Broadway Features and Reviews
Celebrating The Toni in Broadway's Tony Awards
By Lauren Mastro, Broadway Magazine
This Sunday, Broadway's creme de la creme will gather at the majestic Radio City Music Hall in hopeful anticipation of returning home with a Tony. The silver medallion engraved with the masks of comedy and tragedy has honored the theatrical achievements of stars like Audrey Hepburn and Alan Bates. The most impressive achievement the Awards celebrate, however, is that of the woman whose story inspired the Tony Awards in the first place.
Tony, or originally Toni, was the nickname of generous yet tough Denver actress Antoinette Perry, who later pursued ambitious careers in directing and producing.
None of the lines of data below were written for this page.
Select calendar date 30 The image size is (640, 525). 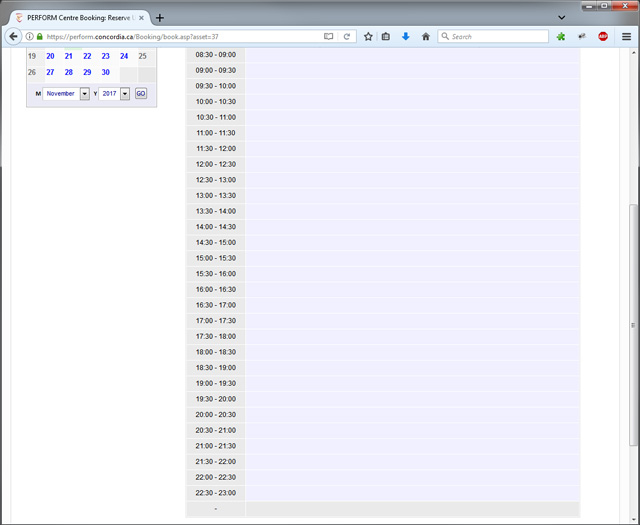tap(105, 72)
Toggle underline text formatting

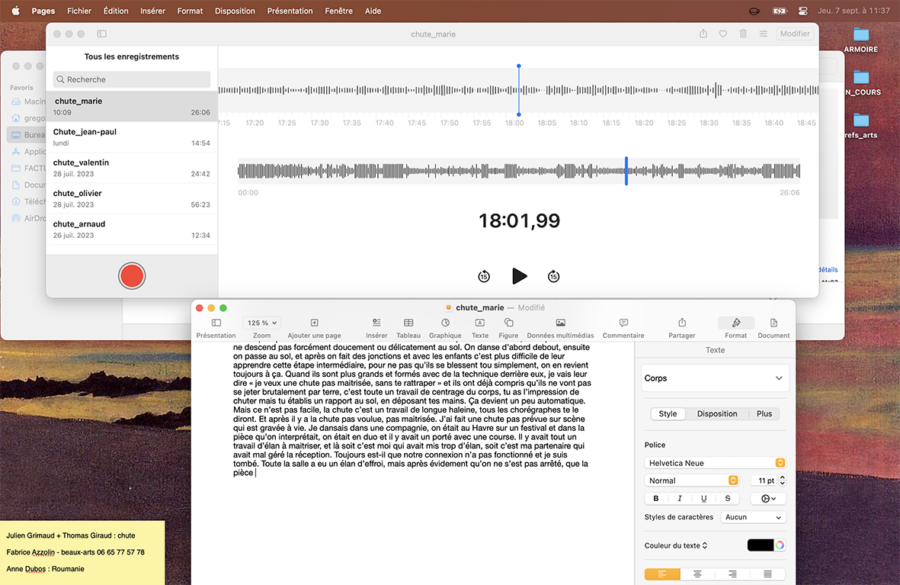(704, 498)
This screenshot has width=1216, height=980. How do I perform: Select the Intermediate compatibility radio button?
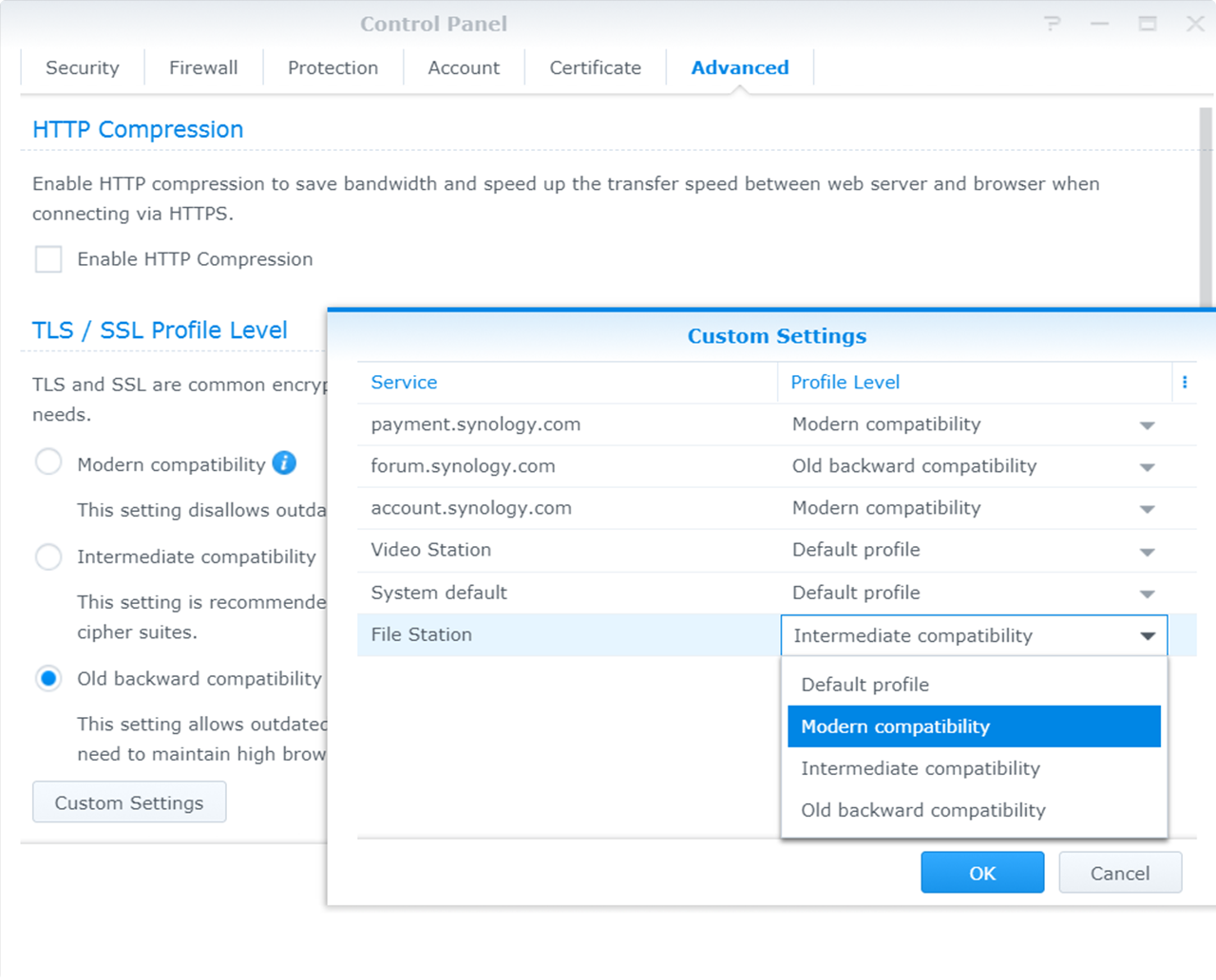[48, 556]
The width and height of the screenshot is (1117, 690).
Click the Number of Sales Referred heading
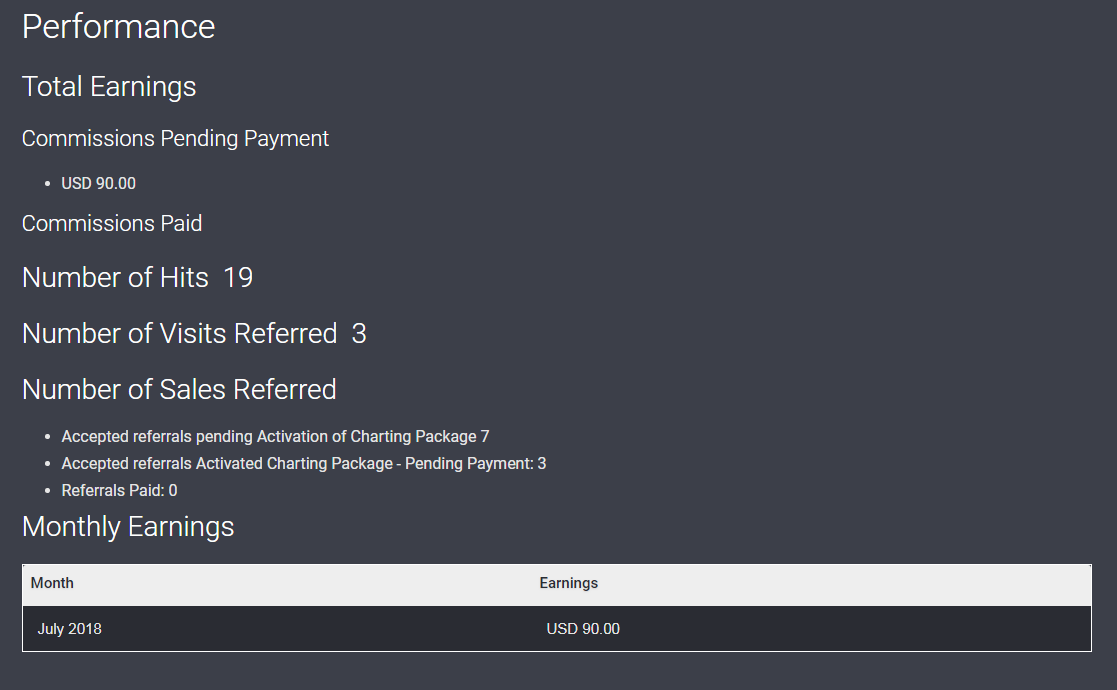179,389
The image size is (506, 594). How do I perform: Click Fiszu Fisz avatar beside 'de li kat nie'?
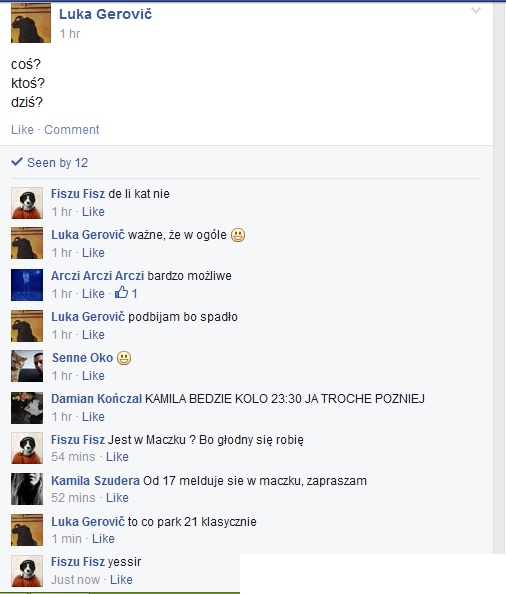click(27, 203)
Most importantly, Perry found her creative niche in a theatrical world dominated by men during the first half of the 20th century.
Perry said she discovered an innate passion for acting at a young age when she joined her uncle's touring company. She was an observant participant, soaking up every bit of knowledge she could about show business. She also acquired the confidence and experience in all aspects of production that would propel the rest of her career.
Perry's career gained momentum in 1905 when she was cast as the female lead in The Music Master opposite popular actor David Warfield. Warfield and Perry forged a friendly relationship, and the two appeared together again in David Belasco's A Grand Army Man a couple of years later.
Romantically, Perry was involved with Denver entrepreneur Frank Frueauff, and the two eventually married. However, Perry's acting career did not fit well into Frueauff's high-end corporate lifestyle, and she soon gave up her career altogether.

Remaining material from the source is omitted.